= Cass County Courthouse (Illinois) =

The Cass County Courthouse is the governmental center and courthouse of Cass County, Illinois. Its court sessions hear cases in the 8th circuit of Illinois judicial district 4. The county courthouse is located at 100 East Springfield Street in the county seat of Virginia.

==History==
The current courthouse, the third to be used by Cass County, was built in 1872–1874 to finalize the county seat's move from its former location, Beardstown, to Virginia. The original section of the courthouse is a building of Italianate style with a Mansard roof, a porte-cochère, and narrow, arched windows.

After the creation of Cass County in 1837, the county in 1839 selected a central location, Virginia, to be its county seat. In the 1840s, county economic activity centered on steamboat traffic up and down the Illinois River, and the county seat moved in 1843 to Beardstown. This river port contained a brick courthouse used frequently by Illinois lawyer Abraham Lincoln. This Beardstown courthouse, the second Cass County courthouse structure, survives.

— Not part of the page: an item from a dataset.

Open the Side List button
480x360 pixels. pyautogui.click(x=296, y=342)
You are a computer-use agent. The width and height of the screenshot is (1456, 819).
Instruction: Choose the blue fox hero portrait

The construction of the Springfield and Illinois South Eastern Railway in 1871, which served Virginia and spanned the county, caused a second paradigm shift away from river boat traffic. Beardstown could be expected to oppose moving the county seat back to the center of the county, so in a strategic 1872 move the leading citizens of Virginia began to build a "city hall." During the process of construction, the city hall suddenly became the county courthouse. The ex-"city hall" remains the county courthouse as of 2025. Additions to the original Italianate structure were built in 1891, 1913, and 1939.